Agents and Actions

, Volume 1, Issue 4, pp 190–197

Psilocybin-induced contraction of nearby visual space

Authors

  • Roland Fischer
    • Division of Behavioral and Neurobiological Sciences, Department of Psychiatry and Pharmacology, College of MedicineThe Ohio State University
  • Richard Hill
    • Division of Behavioral and Neurobiological Sciences, Department of Psychiatry and Pharmacology, College of MedicineThe Ohio State University
  • Karen Thatcher
    • Division of Behavioral and Neurobiological Sciences, Department of Psychiatry and Pharmacology, College of MedicineThe Ohio State University
  • James Scheib
    • Division of Behavioral and Neurobiological Sciences, Department of Psychiatry and Pharmacology, College of MedicineThe Ohio State University
Research Reports

DOI: 10.1007/BF01965761

Cite this article as:
Fischer, R., Hill, R., Thatcher, K. et al. Agents and Actions (1970) 1: 190. doi:10.1007/BF01965761

Abstract

Using apparent fronto-parallel plane (AFP) monitoring techniques, the relative stability of the abathic plane, i.e. Euclidean visual space, was investigated in 16 volunteers with a median age of 23.5 years under 160 μg/kg psilocybininduced ergotropic arousal. Handwriting area and pressure were also measured in the same subjects.

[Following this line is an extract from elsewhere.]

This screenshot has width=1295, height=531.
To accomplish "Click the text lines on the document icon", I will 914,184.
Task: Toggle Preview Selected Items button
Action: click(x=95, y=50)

Drug-induced contraction of nearby visual space was inferred from changes of AFP curvature and tilt, as well as from increased handwriting area at drug peak. The ‘rising horizon’ (Rennert) in the drawings of schizophrenics is also considered a manifestation of the contraction of visual space and is described in terms of an arousal-dependent transformation of constancies. The ‘projection’ of central nervous system activity as experience ‘out there’ is also discussed as an arousal-dependent learned constancy.